Cameron junks immigration promise

A new treaty is set to guarantee unlimited Indian immigration into Britain

A new treaty is set to guarantee unlimited Indian immigration into Britain

Long suffering British voters are used to politicians ditching their immigration promises – but Conservative Prime Minister David Cameron is setting a new record by breaking his word less than six months after taking office!

Speaking to business leaders at the CBI this week Cameron assured his audience that “we will not impede you from attracting the best talent from around the world”, regardless of his party’s election pledge to impose a cap on immigration. His spokesman later underlined this policy reversal: “We will be looking at the level of that [immigration] cap and at the way in which it operates and making sure that works in a way that allows business to bring the people that they need into the UK.” In other words the immigration cap will be meaningless.

British dole queues set to lengthen as immigration limits set aside

British dole queues set to lengthen as immigration soars

Moreover according to a new report by Migrationwatch UK, the EU/India Free Trade Agreement due to be signed in a few weeks time will prevent Britain from restricting immigration from India, since it explicitly allows Indian companies to transfer any number of employees from India to EU countries including the UK.

The prospective immigrant needs only to have worked for 12 months in India for the company concerned, and he/she can then be transferred to the UK with no questions asked. There is no need for the company to show that suitable British workers could not be recruited for the vacancy. There is no limit to the number of such immigrants who can use this loophole.

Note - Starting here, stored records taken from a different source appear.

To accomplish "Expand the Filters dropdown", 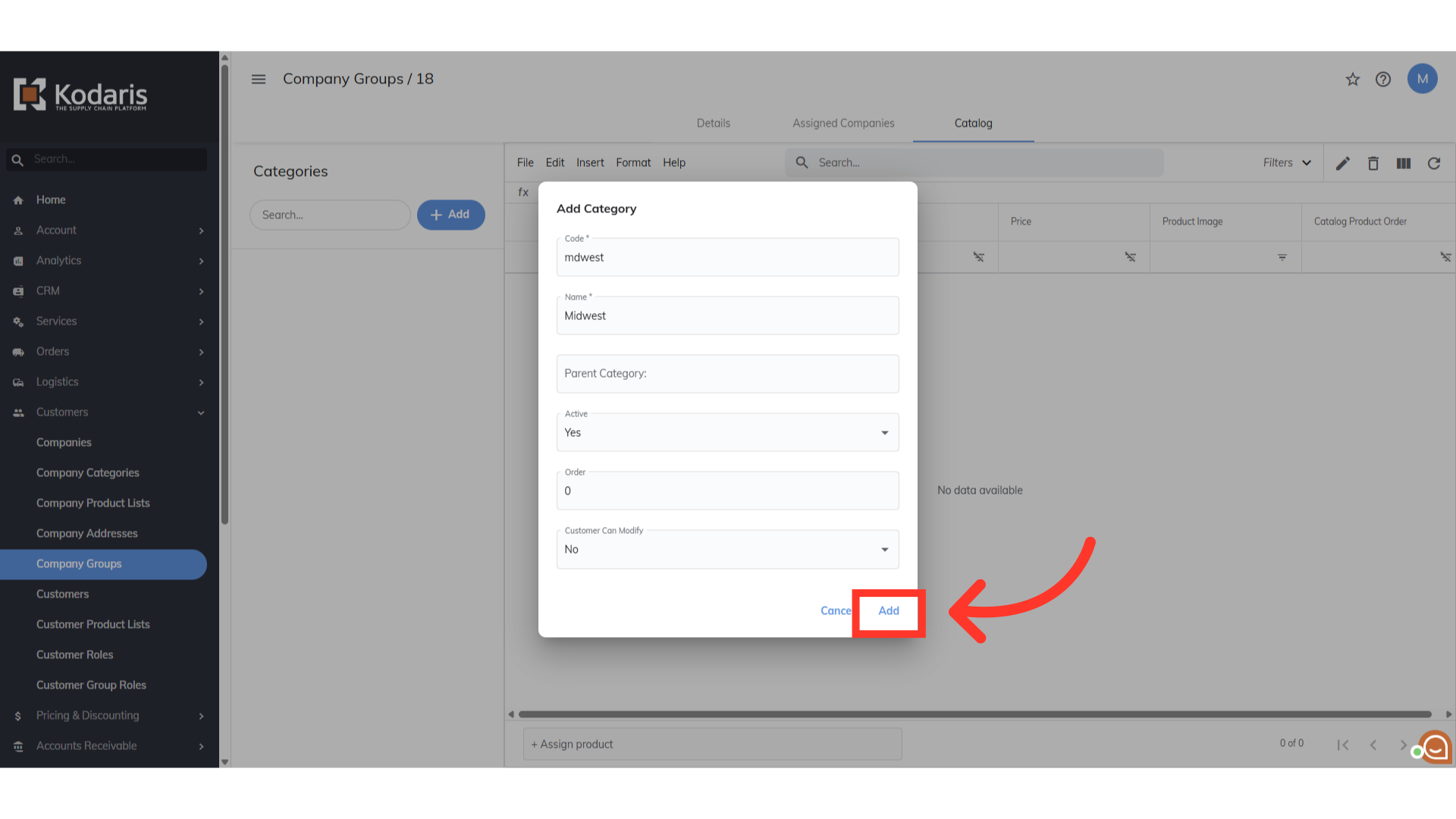I will 1287,163.
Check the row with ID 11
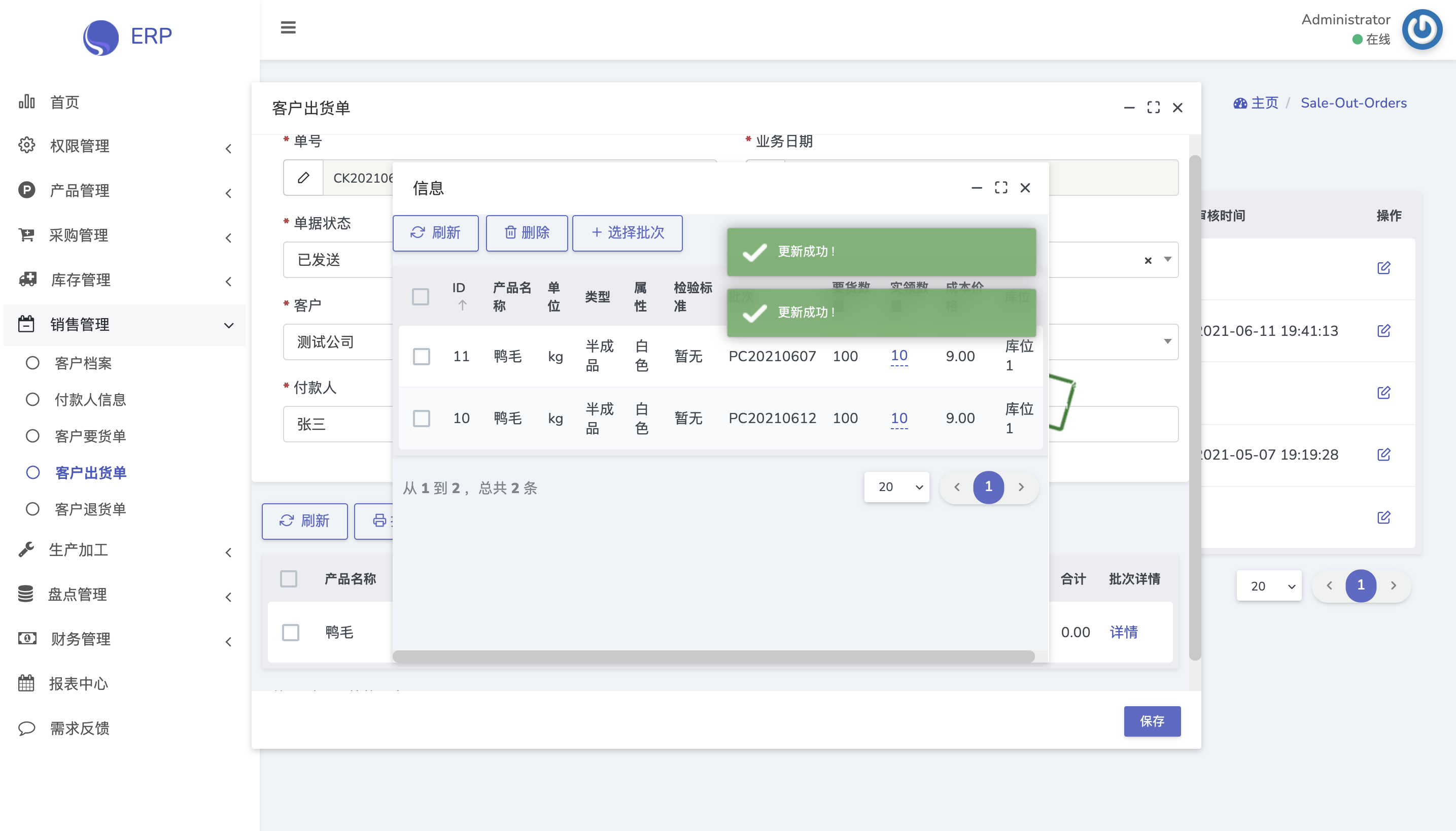 tap(421, 356)
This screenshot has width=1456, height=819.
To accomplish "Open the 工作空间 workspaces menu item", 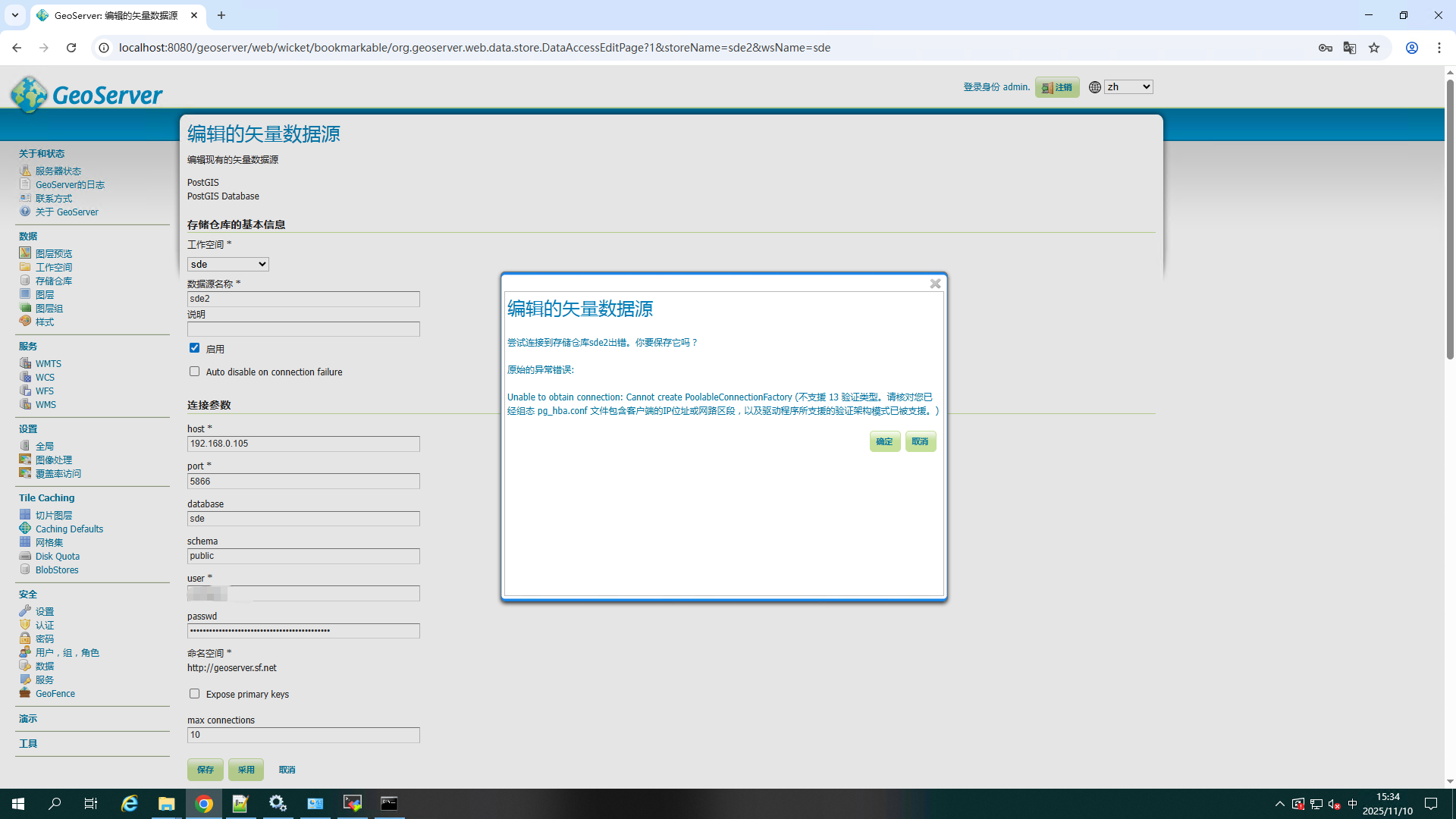I will click(x=54, y=267).
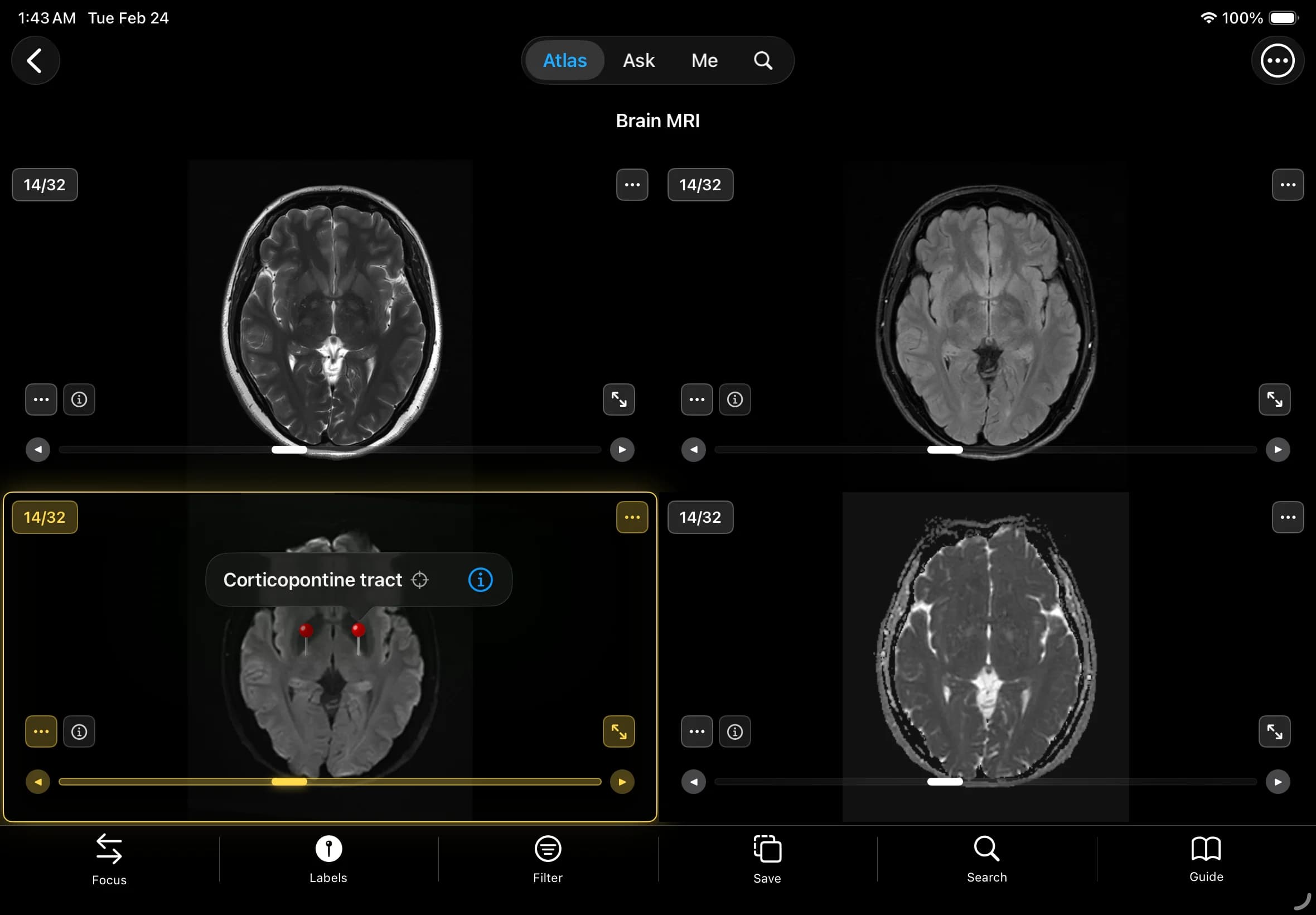Toggle Labels pin in bottom toolbar
The width and height of the screenshot is (1316, 915).
(328, 858)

Sir Andrew Green of Migrationwatch commented:
It is time the government came clean about what is in this agreement. It looks as though the Indians are about to drive a bullock and cart through Britain’s immigration system despite government talk about creating jobs in the private sector. There is no point in a limit on economic migration if specialists from India are excluded from the cap by a separate agreement. British IT workers are already suffering the impact on jobs of tens of thousands of Indian IT staff working in Britain; we already have 48,000 unemployed British IT specialists.